CIUDAD JUAREZ, Mexico -- A U.S. organization that trains volunteers to provide acupuncture in conflict zones worldwide has started a program in Ciudad Juarez for residents coping with chronic violence.
More than 10,000 people have been killed in the Mexican border city since 2008. And though the murders have declined this year, many people are just beginning to deal with the trauma.
“I couldn’t sleep. I cried easily. I couldn’t eat,” said Monica Alvarez.
Since her uncle’s murder, Alvarez has suffered debilitating panic attacks. The mother of three children credits acupuncture for helping her cope with the stress, fear and trauma.
“One arrives tense,” said Alvarez clenching both her fists. But she said she leaves tranquil after getting acupuncture at her church.
The parish is located in a neighborhood ravaged by drug violence. Dozens of white paper doves pasted on a cross near the altar have the names of murder victims written on them. All lived in the area.
“We need still need to put more names on the cross,” said sister Rosario Cordoba, a nun at the church.
After mass she and other volunteers stay behind to help survivors by administering simple acupuncture.
On a recent Sunday morning, 75 people sat quietly in pews as the volunteers applied needles to key points on their ears.
“This model has been implemented in various places around the world: refugee camps on the Thai-Burma border, Uganda for Kenyan refugees, the Gaza Strip, in places that have been affected by conflict and war as well as natural disasters, after Hurricane Katrina,” said Ryan Bemis, an acupuncturist who has a practice in nearby Las Cruces, New Mexico.
The protocol was developed by NADA, a non-profit national association that promotes acupuncture to help people deal with mental health issues including addiction and trauma.
Bemis spearheaded the Juarez initiative to bring acupuncture to neighborhoods battered by years of bloodshed.
He’s part of the team that trained 48 volunteers to provide the therapy since the program started.

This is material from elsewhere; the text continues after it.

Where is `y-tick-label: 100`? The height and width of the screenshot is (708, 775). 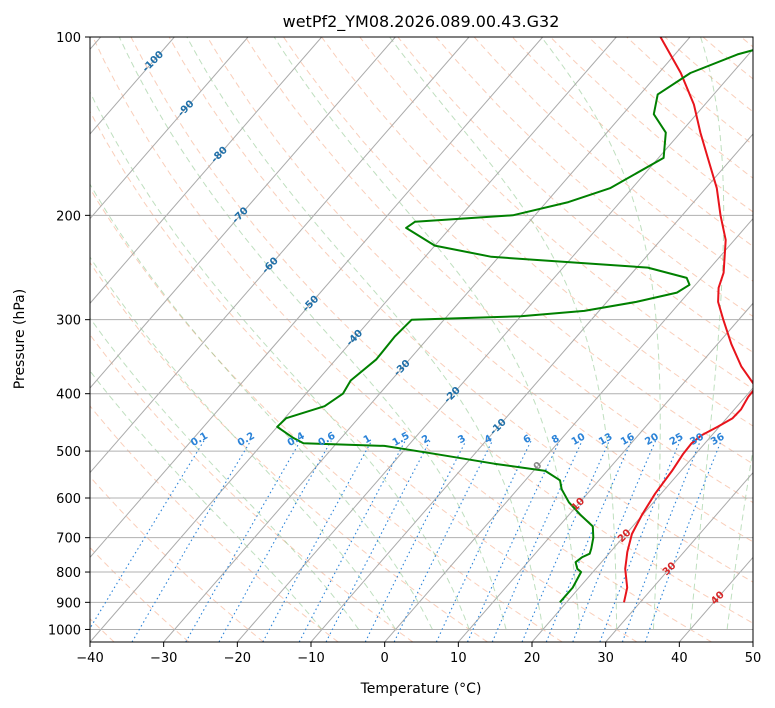
y-tick-label: 100 is located at coordinates (68, 38).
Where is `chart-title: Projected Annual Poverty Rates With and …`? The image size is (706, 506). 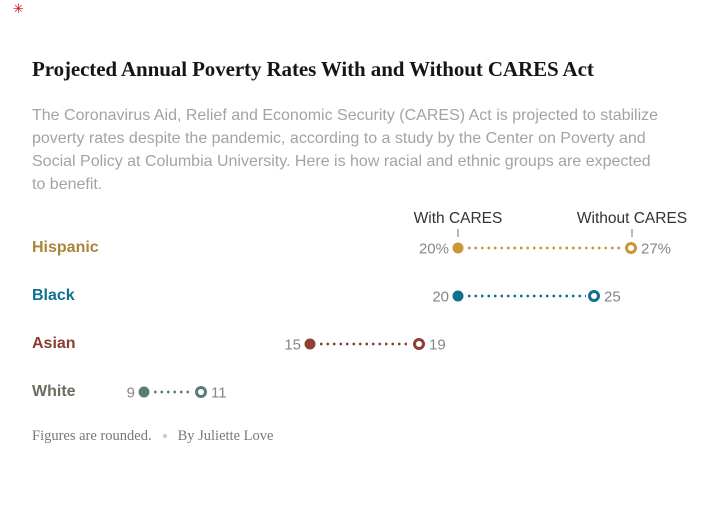 chart-title: Projected Annual Poverty Rates With and … is located at coordinates (313, 69).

The group is raising funds to train more volunteers.
“It’s a technique designed to reduce stress and pressure in people who live in a climate of violence, “ said Maria Elizabeth Flores, a lawyer and human rights activist who founded Pastoral Obrera. The organization brought the therapy to neighborhood churches in low-income neighborhoods in Juarez.
Twenty Catholic parishes in Juarez now hold acupuncture “clinics.” The service is open to anyone, not just church members.

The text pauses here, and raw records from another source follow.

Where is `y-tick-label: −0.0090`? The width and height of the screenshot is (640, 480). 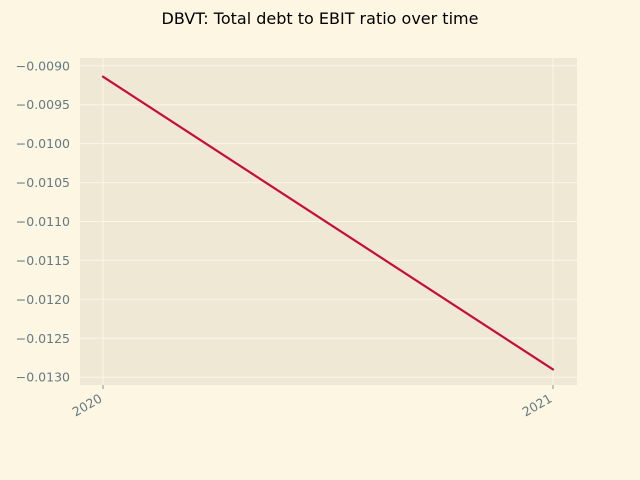
y-tick-label: −0.0090 is located at coordinates (43, 66).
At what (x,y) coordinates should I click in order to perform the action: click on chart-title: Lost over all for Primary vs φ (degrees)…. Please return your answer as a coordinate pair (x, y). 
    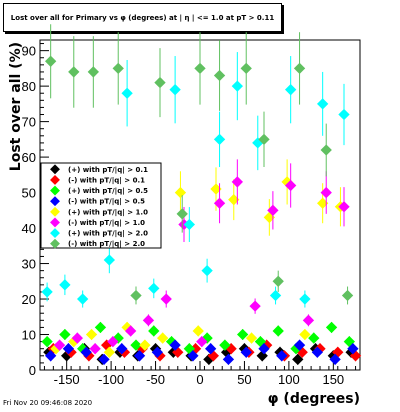
    Looking at the image, I should click on (142, 18).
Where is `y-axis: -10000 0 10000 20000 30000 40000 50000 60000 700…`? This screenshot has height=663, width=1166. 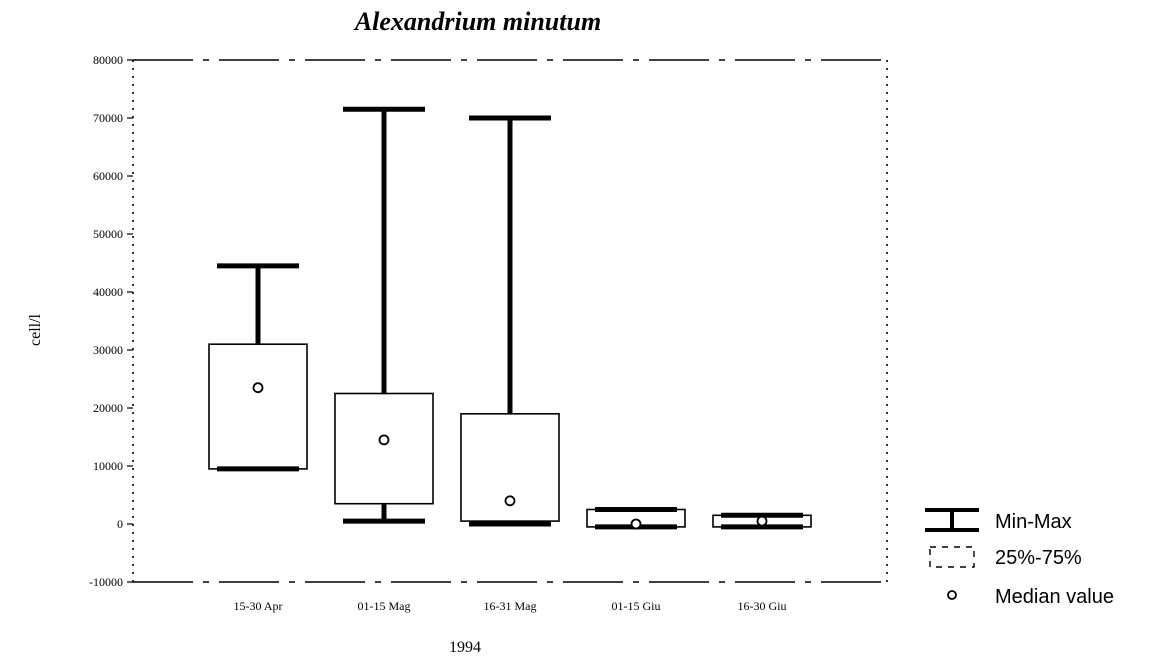 y-axis: -10000 0 10000 20000 30000 40000 50000 60000 700… is located at coordinates (111, 321).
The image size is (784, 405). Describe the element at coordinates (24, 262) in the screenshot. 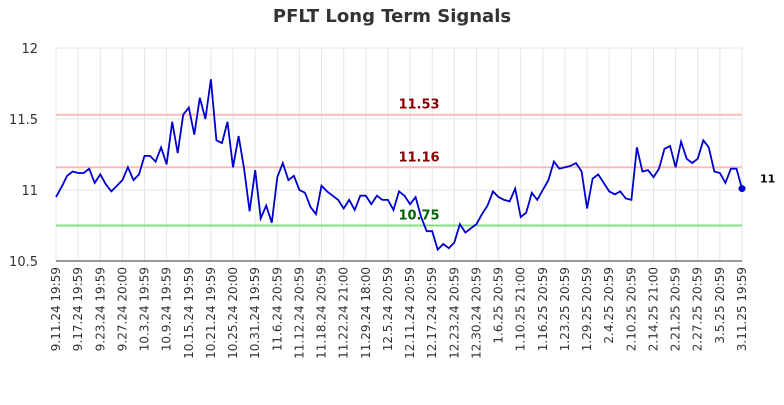

I see `y-tick-label: 10.5` at that location.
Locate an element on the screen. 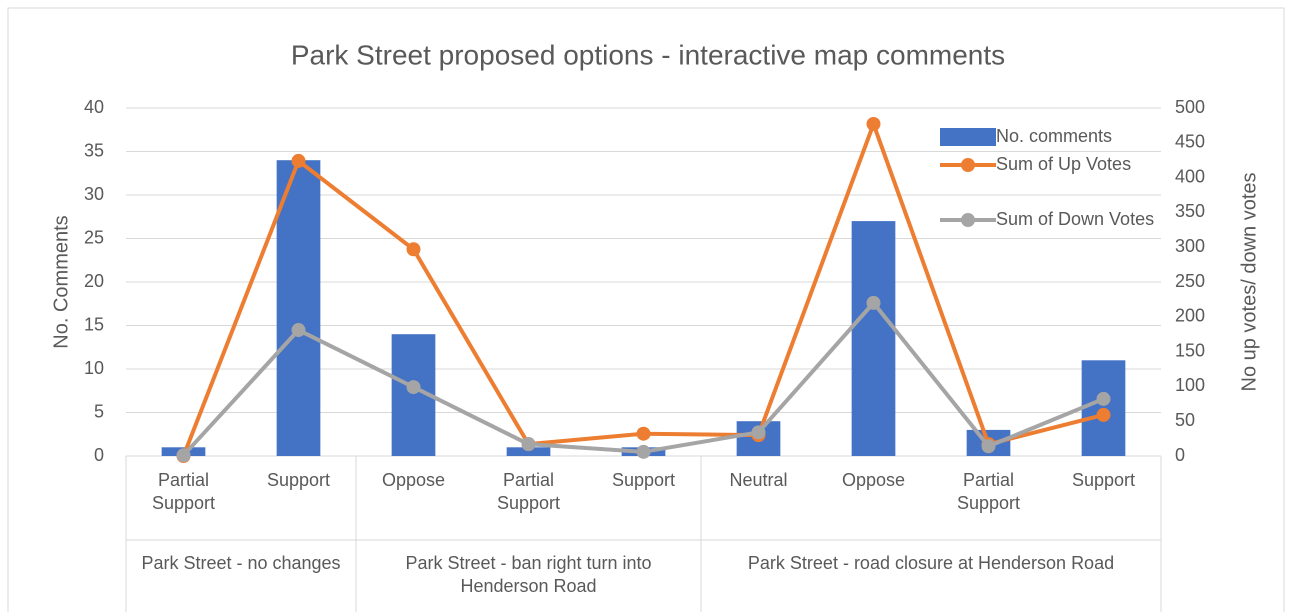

“This community needs healing, both those involved in the violence and the victims who have suffered," said Father Luis Escudero Gallo, the parish priest for the “Virgin of Faith” church. The church is the site of one of the acupuncture clinics.
Last month five people were gunned down around the corner from the church, including a 15-year-old boy.
Some of those who stayed after Sunday mass for acupuncture are regulars but others tried it for the first time, including Omar Santiago, 23. He was skeptical until the needles were placed on his ear.
“I came here filled with stress.” said Santiago. “Now, I feel calm.”